Activity →
From the article about Lawrence Mayor Dan Rivera, extract everything from "On the Zoom" down to "child care community.".

Lawrence Mayor Dan Rivera. Source: City of Lawrence Instagram page
“Are we in a place where we can safely go back to business, go back to work or go back to life?” Lawrence, Mass., Mayor Dan Rivera said last week on a Zoom call with the early childhood community.
This question, Rivera explained, is what the members of the Massachusetts Reopening Advisory Board have been asking as they grapple with how to emerge from the statewide shutdowns caused by COVID-19.
Rivera serves on the reopening board, and he’s working hard to protect his city, which has had, as of Tuesday, 3,438 COVID-19 cases and 127 deaths. Last month, The Boston Globe reported that Lawrence had become “a coronavirus hot spot, with the fourth-highest per capita rate of infection in Massachusetts.”
On the Zoom call, Rivera provided a mayor’s-eye-view of the crisis and its impact on child care.
Handling disasters isn’t new work for Lawrence. In 2018, gas line explosions shoved the city into crisis mode.
“Because of the Columbia Gas crisis, we know what suffering would look like if we didn’t step up right away,” Rivera explains in a follow-up interview.
The challenge now: How do you reopen early childhood programs in the middle of a city being hit so hard by a pandemic?
Rivera says it’s a balancing act, weighing child development, economic development, and public safety against each other, but prioritizing public safety.
It’s also a matter of meeting the needs of the entire child care community.
“As we roll out child care, we know that if you’re a big enough provider, you can survive, but if you’re not that big you could be left behind. We have to be thorough and thoughtful because we have a lot of smaller, in-home programs that are certified by the commonwealth. They’re good quality, educational, child care providers.”
Who can help? Early childhood providers, Rivera says. “We have this problem, and they’re the experts. We need all the brains in the room to solve the problem. That helps eliminate competition.”
Another part of the solution?
“We have to raise taxes,” Rivera says. “The expectation is that of course the poorest community in the commonwealth is going to say that. But the reality is that if we don’t keep Chapter 70 [state aid to public schools] and transportation funded, everyone is going to get hurt.”
“As we move forward, it’s going to be about the things we build together.”

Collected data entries
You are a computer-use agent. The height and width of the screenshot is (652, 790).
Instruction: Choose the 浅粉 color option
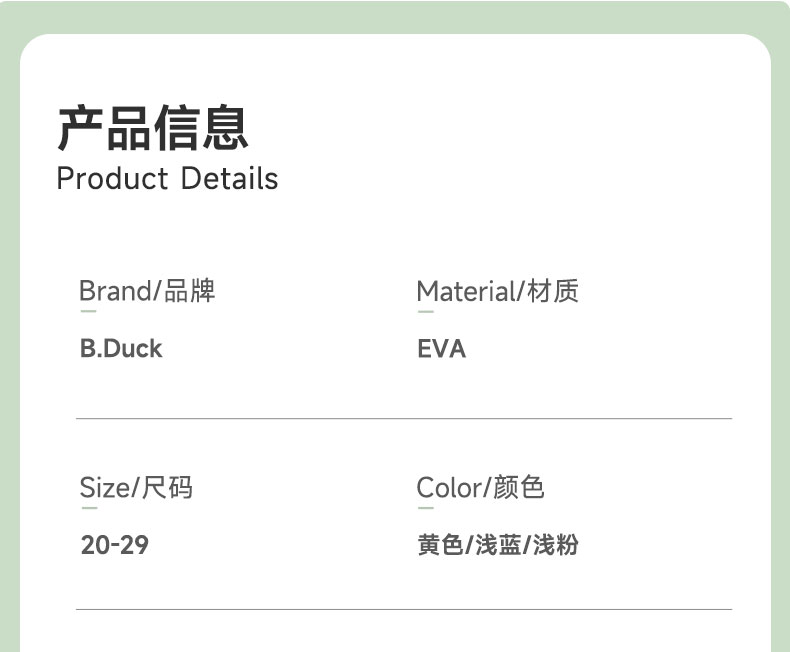point(556,546)
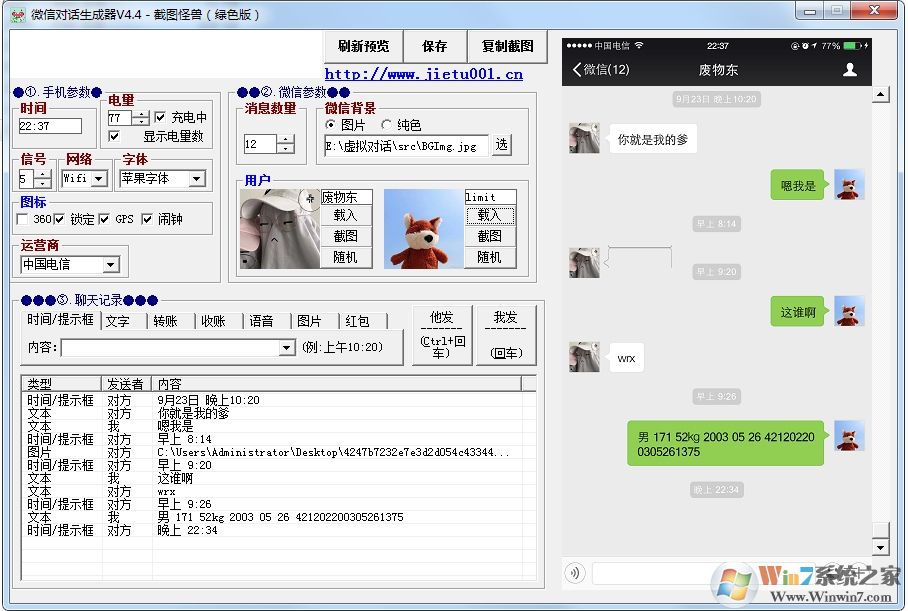Screen dimensions: 908x611
Task: Click 载入 next to the limit user
Action: (x=490, y=216)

Task answer →
On the Zoom call, Rivera provided a mayor’s-eye-view of the crisis and its impact on child care.
Handling disasters isn’t new work for Lawrence. In 2018, gas line explosions shoved the city into crisis mode.
“Because of the Columbia Gas crisis, we know what suffering would look like if we didn’t step up right away,” Rivera explains in a follow-up interview.
The challenge now: How do you reopen early childhood programs in the middle of a city being hit so hard by a pandemic?
Rivera says it’s a balancing act, weighing child development, economic development, and public safety against each other, but prioritizing public safety.
It’s also a matter of meeting the needs of the entire child care community.